Im completely infatuated with this guy. Hes seriously just gorgeous. And trust me, coming from me he should definitely be flattered because i am one whor efuses to sweat guys just "because". Well have you ever seen thsoe tv shows where the girls like "he doesnt even know I exist" ? I always felt that overly used line was just a peice of bull shit cause it seemed so unrealistic to me because I had never been in such a position. Sure I had crushes and what not, but I never really chased the guy, they just came to me sorta. With Luis its different. He has 2374623746 girls after him. I dont think I can compete man.
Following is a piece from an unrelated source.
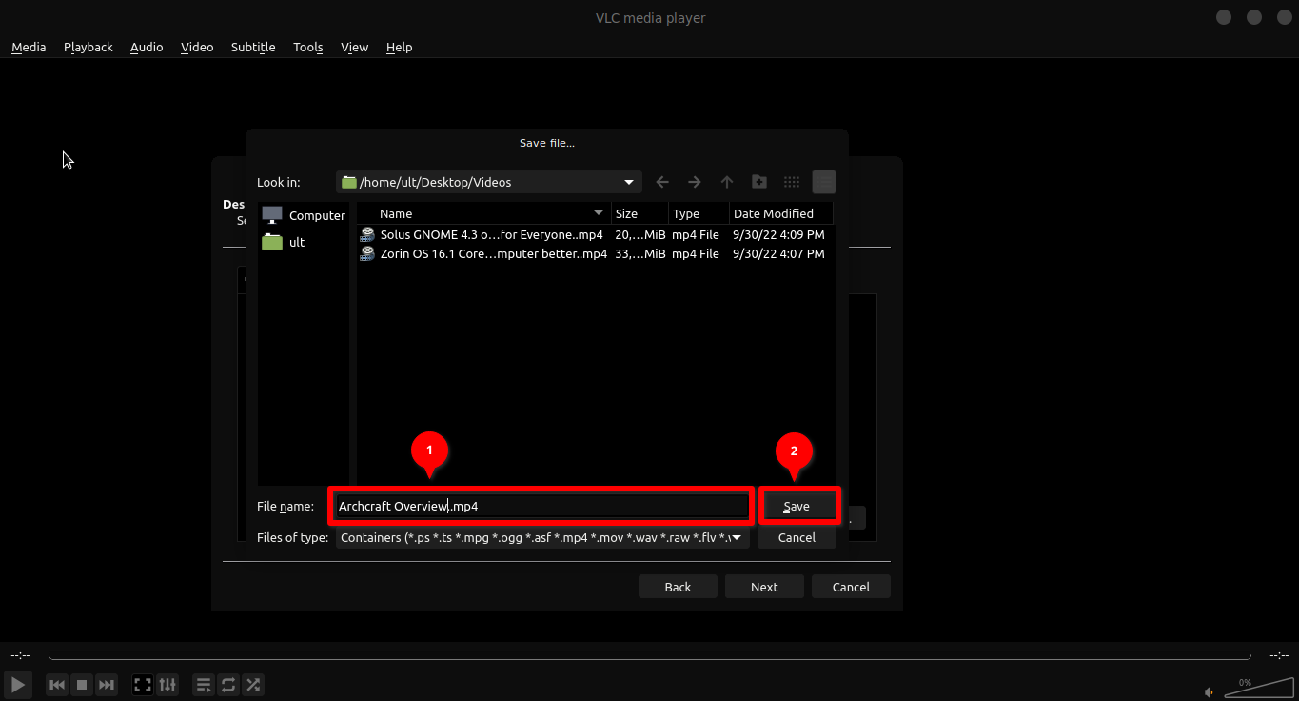Show the playlist via its icon

(203, 684)
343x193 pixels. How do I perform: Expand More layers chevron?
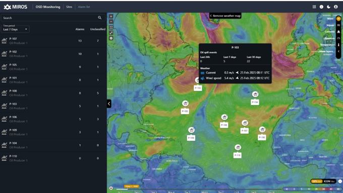coord(338,51)
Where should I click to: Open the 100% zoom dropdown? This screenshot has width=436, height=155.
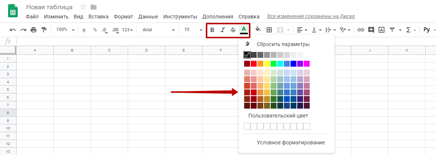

I dont like being this weird depressed low self esteem teenager, but at this point in my life im just questioning whether im pretty enough, mature enough, or good enough not only for this guy in particular but just for everyone in general.

-deep sigh-

Another thing that has just been nagging the shit out of me is how not everyone, but so many people get the impression that im some Jessica Simpson airhead type. I don't appreaciate it. Call it envy or what you will, But some people have recently taken it just to the extreme and although I try to shrug it off, I cant help but ignore teh fact that they all gang up against me and I feel so weak when tehre doing this in such a malicious manner. I know im smart and im not what people say but sometimes what people say or think influence your view of yourself more than what YOU think.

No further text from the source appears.